Stored records:
+ + + + + + +
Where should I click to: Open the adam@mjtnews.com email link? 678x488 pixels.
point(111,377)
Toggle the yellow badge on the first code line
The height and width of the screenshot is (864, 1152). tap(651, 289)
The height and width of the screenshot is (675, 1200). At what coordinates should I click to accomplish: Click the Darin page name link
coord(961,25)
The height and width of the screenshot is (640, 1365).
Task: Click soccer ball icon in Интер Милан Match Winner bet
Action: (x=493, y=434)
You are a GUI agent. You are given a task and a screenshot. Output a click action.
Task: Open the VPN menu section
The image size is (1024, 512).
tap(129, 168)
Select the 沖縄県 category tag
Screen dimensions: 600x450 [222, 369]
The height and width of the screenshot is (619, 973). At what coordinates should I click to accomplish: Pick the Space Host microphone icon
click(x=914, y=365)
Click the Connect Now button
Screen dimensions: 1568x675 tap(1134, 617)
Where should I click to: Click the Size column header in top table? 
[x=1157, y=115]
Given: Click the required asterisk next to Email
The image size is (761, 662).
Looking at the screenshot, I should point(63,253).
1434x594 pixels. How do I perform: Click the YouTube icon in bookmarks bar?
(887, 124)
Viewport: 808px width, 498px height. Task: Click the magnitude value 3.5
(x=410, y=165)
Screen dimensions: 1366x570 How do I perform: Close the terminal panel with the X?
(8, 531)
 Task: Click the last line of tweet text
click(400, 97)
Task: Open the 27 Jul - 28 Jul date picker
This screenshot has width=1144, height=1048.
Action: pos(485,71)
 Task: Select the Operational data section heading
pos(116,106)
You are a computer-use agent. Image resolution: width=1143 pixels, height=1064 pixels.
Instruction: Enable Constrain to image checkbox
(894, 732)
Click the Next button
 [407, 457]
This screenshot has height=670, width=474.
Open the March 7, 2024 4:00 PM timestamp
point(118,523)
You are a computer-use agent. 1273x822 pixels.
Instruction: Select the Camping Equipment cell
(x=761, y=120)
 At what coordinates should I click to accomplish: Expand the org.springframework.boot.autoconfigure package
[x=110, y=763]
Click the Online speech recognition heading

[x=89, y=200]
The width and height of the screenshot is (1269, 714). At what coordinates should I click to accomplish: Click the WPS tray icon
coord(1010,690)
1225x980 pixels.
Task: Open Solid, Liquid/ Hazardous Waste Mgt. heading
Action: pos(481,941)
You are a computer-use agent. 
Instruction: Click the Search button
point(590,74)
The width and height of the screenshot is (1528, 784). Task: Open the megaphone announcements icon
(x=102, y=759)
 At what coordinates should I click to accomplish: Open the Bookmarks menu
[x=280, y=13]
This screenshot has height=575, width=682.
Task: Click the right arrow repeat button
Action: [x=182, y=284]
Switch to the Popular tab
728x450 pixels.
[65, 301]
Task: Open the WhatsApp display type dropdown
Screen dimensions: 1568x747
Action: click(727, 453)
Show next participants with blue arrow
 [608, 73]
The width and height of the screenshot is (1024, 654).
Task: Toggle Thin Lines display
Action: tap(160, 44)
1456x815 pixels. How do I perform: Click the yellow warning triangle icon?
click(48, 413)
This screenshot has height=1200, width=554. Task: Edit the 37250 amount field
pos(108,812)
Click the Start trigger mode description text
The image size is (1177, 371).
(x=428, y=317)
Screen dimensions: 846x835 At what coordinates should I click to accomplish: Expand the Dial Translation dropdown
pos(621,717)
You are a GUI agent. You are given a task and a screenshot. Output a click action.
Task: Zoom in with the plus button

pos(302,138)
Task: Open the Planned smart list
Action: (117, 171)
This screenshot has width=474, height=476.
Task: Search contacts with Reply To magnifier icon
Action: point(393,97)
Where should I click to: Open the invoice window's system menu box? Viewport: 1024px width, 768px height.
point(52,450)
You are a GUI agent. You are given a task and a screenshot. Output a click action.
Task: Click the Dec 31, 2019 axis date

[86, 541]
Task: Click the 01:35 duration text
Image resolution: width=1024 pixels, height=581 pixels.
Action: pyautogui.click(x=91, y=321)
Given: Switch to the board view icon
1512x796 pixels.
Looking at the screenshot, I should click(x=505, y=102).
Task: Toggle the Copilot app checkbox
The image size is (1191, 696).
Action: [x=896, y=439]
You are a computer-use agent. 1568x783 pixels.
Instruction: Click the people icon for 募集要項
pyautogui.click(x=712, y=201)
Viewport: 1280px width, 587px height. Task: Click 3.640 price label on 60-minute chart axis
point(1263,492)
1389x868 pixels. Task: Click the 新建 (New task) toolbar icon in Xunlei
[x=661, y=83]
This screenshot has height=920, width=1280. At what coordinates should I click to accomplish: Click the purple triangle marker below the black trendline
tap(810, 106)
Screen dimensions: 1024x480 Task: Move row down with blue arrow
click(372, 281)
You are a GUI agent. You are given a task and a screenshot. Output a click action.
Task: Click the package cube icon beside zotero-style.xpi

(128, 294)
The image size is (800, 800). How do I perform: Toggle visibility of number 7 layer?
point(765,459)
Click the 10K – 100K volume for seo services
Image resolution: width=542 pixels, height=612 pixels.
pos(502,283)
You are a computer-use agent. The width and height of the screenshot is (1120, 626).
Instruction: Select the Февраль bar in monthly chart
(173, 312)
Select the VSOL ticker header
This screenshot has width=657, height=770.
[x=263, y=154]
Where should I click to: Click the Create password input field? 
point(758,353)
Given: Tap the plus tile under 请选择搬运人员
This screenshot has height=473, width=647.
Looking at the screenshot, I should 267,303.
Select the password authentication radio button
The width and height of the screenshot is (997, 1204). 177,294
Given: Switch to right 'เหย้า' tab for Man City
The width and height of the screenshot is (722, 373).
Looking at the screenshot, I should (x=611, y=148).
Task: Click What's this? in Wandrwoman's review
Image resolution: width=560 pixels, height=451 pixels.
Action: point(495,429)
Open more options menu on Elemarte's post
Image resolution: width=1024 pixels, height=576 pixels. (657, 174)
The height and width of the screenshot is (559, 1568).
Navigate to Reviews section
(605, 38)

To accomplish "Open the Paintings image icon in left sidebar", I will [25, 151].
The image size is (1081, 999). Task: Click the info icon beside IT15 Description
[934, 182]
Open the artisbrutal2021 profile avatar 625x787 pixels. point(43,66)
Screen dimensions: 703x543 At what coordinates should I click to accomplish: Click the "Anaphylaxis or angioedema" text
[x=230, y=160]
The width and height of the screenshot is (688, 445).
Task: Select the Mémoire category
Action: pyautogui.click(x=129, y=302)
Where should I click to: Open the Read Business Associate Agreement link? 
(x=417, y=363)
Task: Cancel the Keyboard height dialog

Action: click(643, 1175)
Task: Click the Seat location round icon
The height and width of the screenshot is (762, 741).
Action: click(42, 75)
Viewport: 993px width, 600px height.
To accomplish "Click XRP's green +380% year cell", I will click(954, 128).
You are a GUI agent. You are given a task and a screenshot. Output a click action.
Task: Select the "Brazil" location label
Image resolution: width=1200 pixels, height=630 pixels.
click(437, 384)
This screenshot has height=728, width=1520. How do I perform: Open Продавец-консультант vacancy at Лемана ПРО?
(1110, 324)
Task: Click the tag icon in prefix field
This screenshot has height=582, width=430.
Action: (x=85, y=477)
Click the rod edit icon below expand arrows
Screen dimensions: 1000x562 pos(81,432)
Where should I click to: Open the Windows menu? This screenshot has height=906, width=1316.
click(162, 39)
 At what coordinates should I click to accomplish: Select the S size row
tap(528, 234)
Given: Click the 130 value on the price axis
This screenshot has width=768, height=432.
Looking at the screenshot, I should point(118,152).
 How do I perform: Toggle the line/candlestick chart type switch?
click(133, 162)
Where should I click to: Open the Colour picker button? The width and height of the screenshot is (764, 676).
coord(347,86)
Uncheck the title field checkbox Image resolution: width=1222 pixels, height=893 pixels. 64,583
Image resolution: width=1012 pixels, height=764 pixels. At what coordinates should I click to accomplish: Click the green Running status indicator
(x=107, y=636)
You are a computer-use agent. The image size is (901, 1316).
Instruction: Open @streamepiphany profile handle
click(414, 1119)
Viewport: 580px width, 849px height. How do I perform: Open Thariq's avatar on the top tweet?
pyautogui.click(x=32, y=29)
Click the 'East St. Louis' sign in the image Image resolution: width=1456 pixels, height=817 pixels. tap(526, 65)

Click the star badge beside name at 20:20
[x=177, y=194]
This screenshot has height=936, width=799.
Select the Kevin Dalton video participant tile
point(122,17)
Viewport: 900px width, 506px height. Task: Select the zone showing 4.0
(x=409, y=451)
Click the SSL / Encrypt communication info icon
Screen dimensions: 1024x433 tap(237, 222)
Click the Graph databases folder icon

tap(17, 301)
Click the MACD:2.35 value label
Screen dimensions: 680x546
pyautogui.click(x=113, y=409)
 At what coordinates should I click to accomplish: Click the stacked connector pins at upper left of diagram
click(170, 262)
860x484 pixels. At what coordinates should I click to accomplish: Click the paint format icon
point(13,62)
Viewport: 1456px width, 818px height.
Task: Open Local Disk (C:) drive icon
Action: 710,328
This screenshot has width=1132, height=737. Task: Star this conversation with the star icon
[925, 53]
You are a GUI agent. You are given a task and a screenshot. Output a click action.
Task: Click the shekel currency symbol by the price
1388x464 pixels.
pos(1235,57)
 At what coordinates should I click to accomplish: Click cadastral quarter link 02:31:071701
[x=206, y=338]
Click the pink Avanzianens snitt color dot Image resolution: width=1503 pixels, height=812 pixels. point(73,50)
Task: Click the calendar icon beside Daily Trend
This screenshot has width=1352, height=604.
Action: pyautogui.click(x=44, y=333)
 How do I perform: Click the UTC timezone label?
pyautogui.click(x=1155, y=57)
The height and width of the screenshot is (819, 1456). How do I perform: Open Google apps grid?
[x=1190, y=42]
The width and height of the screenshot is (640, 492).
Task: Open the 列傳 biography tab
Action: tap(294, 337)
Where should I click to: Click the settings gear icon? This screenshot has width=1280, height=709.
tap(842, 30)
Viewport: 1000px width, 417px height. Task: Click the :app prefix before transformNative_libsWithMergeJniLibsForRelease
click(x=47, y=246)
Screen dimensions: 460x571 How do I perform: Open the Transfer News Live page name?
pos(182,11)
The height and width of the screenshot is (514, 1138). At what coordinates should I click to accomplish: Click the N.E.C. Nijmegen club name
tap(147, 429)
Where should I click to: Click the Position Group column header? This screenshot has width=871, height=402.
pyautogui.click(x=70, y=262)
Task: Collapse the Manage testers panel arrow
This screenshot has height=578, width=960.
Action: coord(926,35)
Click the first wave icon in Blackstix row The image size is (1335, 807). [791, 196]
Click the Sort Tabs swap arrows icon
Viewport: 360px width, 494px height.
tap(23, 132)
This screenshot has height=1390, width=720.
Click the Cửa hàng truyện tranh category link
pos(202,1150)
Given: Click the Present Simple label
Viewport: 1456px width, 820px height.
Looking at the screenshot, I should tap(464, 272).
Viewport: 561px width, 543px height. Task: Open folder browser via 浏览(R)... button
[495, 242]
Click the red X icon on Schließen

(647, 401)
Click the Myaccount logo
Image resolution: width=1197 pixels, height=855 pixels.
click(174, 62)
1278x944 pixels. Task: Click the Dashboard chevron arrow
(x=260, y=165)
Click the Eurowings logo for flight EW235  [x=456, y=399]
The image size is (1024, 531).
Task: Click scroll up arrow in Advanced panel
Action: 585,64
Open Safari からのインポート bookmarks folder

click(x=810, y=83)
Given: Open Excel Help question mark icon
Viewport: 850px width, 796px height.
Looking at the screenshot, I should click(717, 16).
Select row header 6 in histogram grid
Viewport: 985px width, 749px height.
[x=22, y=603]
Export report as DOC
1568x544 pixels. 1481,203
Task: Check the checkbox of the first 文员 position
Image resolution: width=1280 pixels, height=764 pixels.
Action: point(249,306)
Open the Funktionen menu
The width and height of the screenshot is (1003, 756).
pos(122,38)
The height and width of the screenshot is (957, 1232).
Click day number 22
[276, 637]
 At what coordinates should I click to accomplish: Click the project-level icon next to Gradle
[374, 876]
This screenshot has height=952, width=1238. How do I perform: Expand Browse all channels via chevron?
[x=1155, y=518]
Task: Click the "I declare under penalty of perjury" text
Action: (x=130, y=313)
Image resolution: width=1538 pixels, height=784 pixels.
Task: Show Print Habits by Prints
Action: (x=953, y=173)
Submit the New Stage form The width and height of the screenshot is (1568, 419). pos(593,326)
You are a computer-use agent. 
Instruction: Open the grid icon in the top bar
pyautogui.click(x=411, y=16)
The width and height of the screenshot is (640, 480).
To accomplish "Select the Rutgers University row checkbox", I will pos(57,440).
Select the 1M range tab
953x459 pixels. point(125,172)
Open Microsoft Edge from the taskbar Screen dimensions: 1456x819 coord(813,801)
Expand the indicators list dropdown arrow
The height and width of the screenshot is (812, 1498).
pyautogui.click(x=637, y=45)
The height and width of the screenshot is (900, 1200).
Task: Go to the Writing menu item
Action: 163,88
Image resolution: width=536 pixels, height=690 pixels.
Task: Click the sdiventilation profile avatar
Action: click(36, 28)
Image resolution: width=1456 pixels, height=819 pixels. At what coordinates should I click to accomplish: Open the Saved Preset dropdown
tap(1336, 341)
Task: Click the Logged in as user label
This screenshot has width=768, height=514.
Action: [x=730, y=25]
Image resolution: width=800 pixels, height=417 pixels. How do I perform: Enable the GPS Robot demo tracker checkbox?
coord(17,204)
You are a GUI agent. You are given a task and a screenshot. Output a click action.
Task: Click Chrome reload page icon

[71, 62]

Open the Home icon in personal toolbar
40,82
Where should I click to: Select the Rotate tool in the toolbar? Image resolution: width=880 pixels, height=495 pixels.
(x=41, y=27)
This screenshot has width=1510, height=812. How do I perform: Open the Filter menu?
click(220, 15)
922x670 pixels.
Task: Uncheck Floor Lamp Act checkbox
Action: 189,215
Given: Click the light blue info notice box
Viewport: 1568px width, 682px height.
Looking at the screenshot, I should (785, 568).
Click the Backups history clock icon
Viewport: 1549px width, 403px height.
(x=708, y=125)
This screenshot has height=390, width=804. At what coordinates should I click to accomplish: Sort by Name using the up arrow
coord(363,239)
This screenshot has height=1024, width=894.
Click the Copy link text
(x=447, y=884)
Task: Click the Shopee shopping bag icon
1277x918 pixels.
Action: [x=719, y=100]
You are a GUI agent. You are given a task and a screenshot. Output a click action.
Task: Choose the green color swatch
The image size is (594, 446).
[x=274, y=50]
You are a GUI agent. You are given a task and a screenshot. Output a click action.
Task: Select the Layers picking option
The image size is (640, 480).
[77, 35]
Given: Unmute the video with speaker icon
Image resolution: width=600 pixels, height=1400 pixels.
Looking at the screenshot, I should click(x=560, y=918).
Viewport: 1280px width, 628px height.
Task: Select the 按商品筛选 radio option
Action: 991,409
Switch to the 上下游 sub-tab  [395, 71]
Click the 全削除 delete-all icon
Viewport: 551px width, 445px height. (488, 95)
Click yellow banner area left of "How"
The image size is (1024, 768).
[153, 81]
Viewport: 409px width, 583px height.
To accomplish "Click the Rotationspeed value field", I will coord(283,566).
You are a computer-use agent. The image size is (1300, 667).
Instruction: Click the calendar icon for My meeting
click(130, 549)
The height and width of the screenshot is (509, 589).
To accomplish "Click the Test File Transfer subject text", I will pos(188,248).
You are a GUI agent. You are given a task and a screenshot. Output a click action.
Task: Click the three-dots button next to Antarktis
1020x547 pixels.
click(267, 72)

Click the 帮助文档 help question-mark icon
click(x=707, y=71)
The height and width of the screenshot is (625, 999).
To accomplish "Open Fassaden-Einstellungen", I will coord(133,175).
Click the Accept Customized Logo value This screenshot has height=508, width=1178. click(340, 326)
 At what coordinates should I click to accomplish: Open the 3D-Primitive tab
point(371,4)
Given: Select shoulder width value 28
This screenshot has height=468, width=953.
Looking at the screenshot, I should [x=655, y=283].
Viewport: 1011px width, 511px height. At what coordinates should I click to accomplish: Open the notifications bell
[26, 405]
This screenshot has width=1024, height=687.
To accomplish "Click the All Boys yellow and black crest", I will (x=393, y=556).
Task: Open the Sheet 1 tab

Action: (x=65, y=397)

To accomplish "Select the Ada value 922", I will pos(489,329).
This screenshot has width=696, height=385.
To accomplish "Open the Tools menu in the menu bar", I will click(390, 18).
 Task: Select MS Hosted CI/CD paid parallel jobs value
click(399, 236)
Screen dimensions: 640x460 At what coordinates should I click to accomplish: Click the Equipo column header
+ + + + + + +
● EXERCISE DESCRIPTION: Read through the records above and copy the lines that contain "will".

● ANSWER BOX:
To accomplish "Open the Paintings image icon in left sidebar", I will [25, 151].
To accomplish "Click XRP's green +380% year cell", I will click(954, 128).
To accomplish "Select the Rutgers University row checkbox", I will pos(57,440).
To accomplish "Click the Rotationspeed value field", I will coord(283,566).
To accomplish "Click the Test File Transfer subject text", I will pos(188,248).
To accomplish "Open Fassaden-Einstellungen", I will coord(133,175).
To accomplish "Click the All Boys yellow and black crest", I will (x=393, y=556).
To accomplish "Select the Ada value 922", I will pos(489,329).
To accomplish "Open the Tools menu in the menu bar", I will click(390, 18).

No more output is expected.